Exercise directions: What is needed is a faithful copy of all the entries, with no pictures in it.
***** Raw data *****
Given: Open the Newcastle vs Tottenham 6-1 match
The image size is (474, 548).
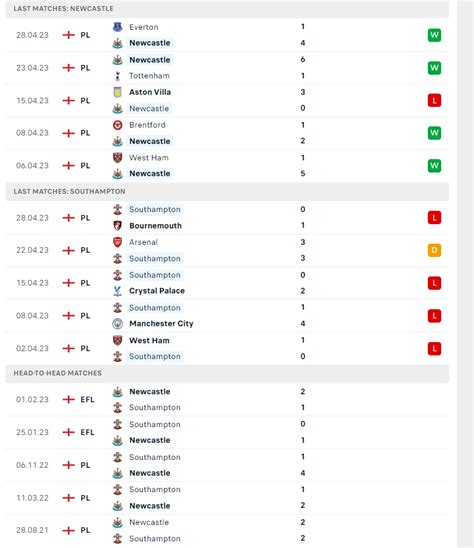Looking at the screenshot, I should [227, 68].
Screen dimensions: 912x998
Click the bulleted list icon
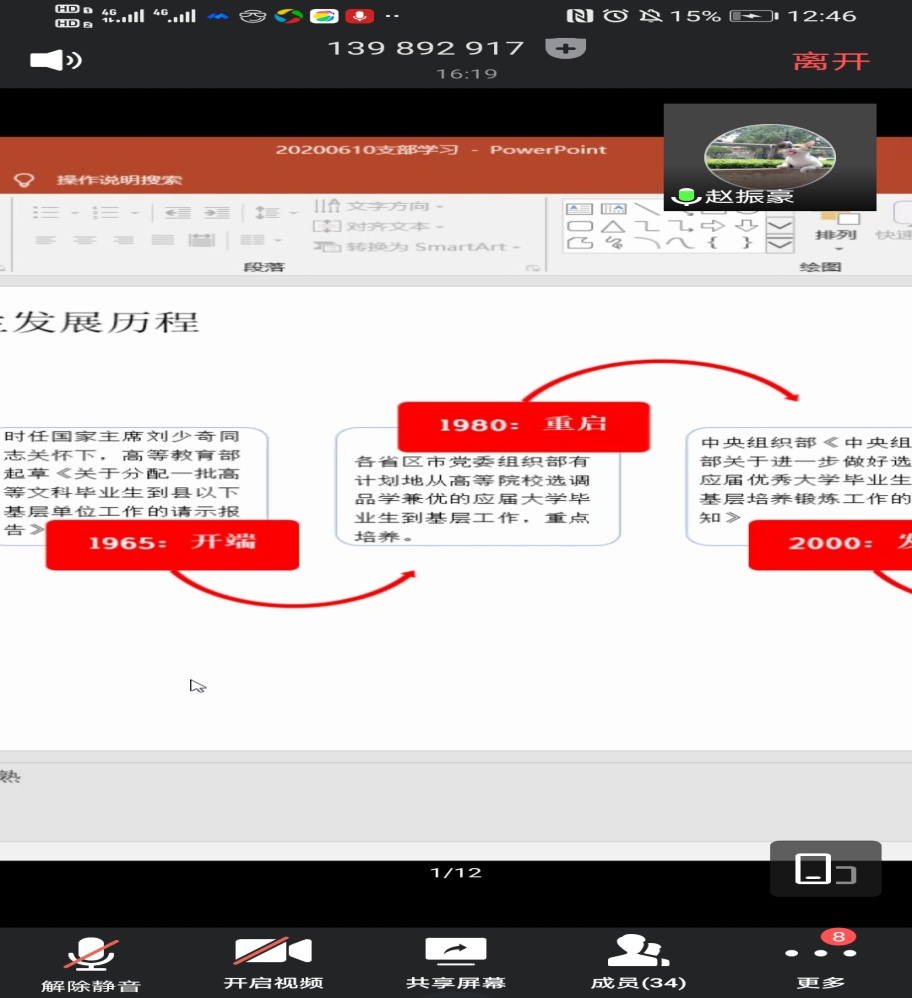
*****
Task response:
Given: Open the Newcastle vs Tottenham 6-1 match
The image size is (474, 548).
Looking at the screenshot, I should [227, 68].
Screen dimensions: 912x998
Click the bulleted list icon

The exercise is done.